-------- TEXTE EXTRAIT
*Ceci est un exemple préliminaire et un test destiné à présenter la conception graphique, la mise en page et le contenu du magazine Búsquedas.
P.D. Ouspensky (1878-1947) est un écrivain et philosophe russe qui a consacré sa vie à l’exploration de la spiritualité et de la conscience. Dans sa quête de la vérité, Ouspensky a rencontré G. I. Gurdjieff. Ses enseignements ont eu un impact profond sur Ouspensky, qui a consacré une grande partie de sa vie à les étudier et à les diffuser.
« Fragments d’un enseignement inconnu », publié en 1946, est un de ses livres les plus connus. Dans ce livre, l’auteur raconte ses expériences avec Gurdjieff et présente une introduction à ses idées sur la nature de la conscience, l’évolution humaine et le chemin vers la connaissance de soi-même. Voici un extrait de Fragments d’un Enseignement Inconnu.

Un jour vinrent de nombreuses personnes, qui n’avaient encore jamais assisté à nos réunions. L’une d’entre elles demanda : « Où commence la voie ? » La personne qui posait cette question n’avait pas entendu ce que G. avait dit des quatre voies et elle employait le mot « voie » dans le sens religieux ou mystique ordinaire.
----------------
-------- DONNÉES
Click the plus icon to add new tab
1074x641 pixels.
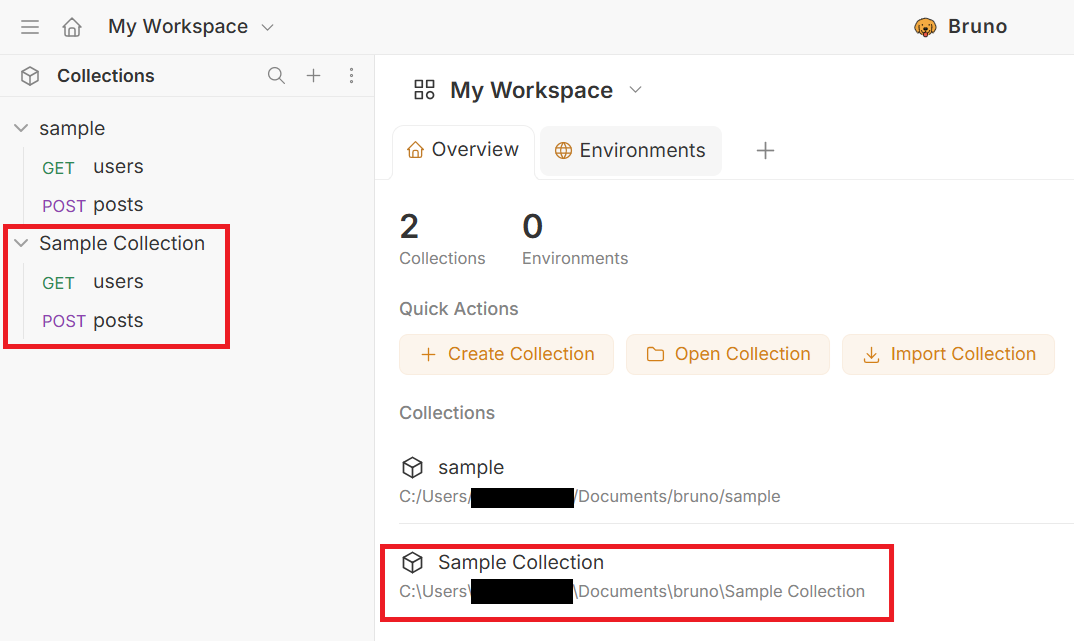(x=765, y=151)
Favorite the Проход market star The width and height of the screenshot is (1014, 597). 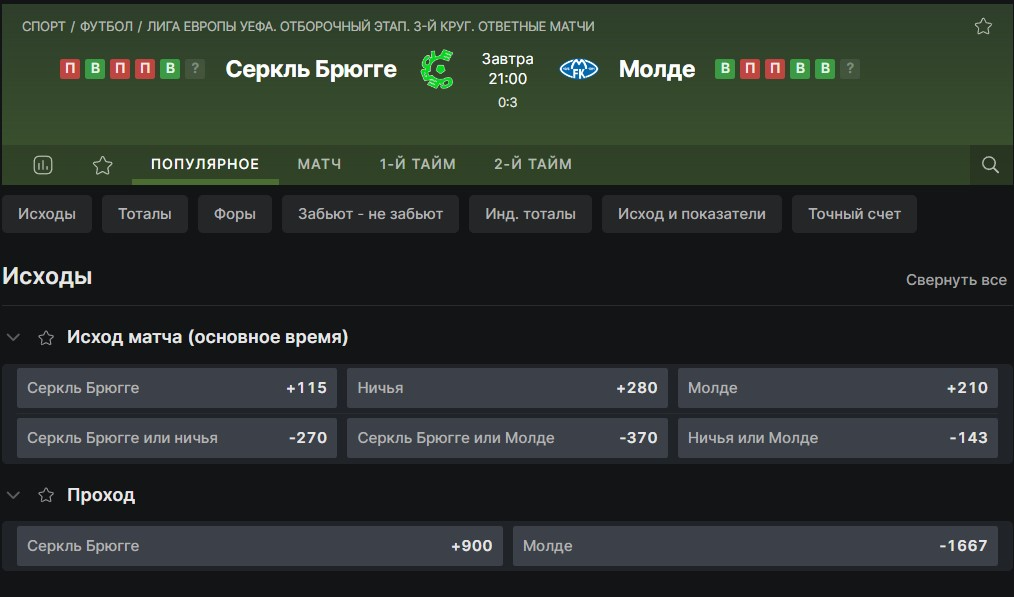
----------------
VOS TÂCHES:
**1.** Recopiez le passage du texte sur Ouspensky qui commence par « Un jour vinrent » et se termine par « ou mystique ordinaire. ».
**2.** Poursuivez, s'il vous plaît, le texte sur Ouspensky à partir de sa dernière phrase.
Ces données n'ont aucun lien avec le texte sur Ouspensky.

RÉPONSES RÉDIGÉES:
**1.**
Un jour vinrent de nombreuses personnes, qui n’avaient encore jamais assisté à nos réunions. L’une d’entre elles demanda : « Où commence la voie ? » La personne qui posait cette question n’avait pas entendu ce que G. avait dit des quatre voies et elle employait le mot « voie » dans le sens religieux ou mystique ordinaire.

**2.**
-L’idée de la voie est particulièrement difficile à comprendre, dit G., parce que l’on pense d’ordinaire que la voie (il accentua ce mot) commence sur le niveau même où notre vie se déroule. Mais c’est complètement faux. La voie commence sur un autre niveau, très supérieur. C’est justement ce que l’on ne comprend pas. Le point de départ de la voie est jugé beaucoup plus accessible qu’il ne l’est en réalité. Je vais essayer de vous l’expliquer.
« L’homme vit sous la loi de l’accident et sous deux sortes d’influences, qui relèvent encore de l’accident.
« Les influences de la première sorte sont créées dans la vie même ou par la vie elle-même. Ce sont les influences de la race, de la nation, du pays, du climat, de la famille, de l’éducation, de la société, de la profession, des manières, des coutumes, de la fortune, de la pauvreté, des idées courantes, et ainsi de suite. Les influences de la seconde sorte sont créées au contraire en dehors de cette vie, ce sont les influences qui nous viennent du cercle intérieur ou ésotérique de l’humanité; en d’autres tennes, elles ont été créées sous d’autres lois, bien que sur cette même terre. Ces influences diffèrent des premières, avant tout en ce qu’elles sont conscientes à leur origine. Cela signifie qu’elles ont été créées consciemment par des hommes conscients, à des fins déterminées. Les influences de cette sorte prennent habituellement corps sous forme de doctrines ou d’enseignements religieux, de systèmes philosophiques, d’œuvres d’art, et ainsi de suite.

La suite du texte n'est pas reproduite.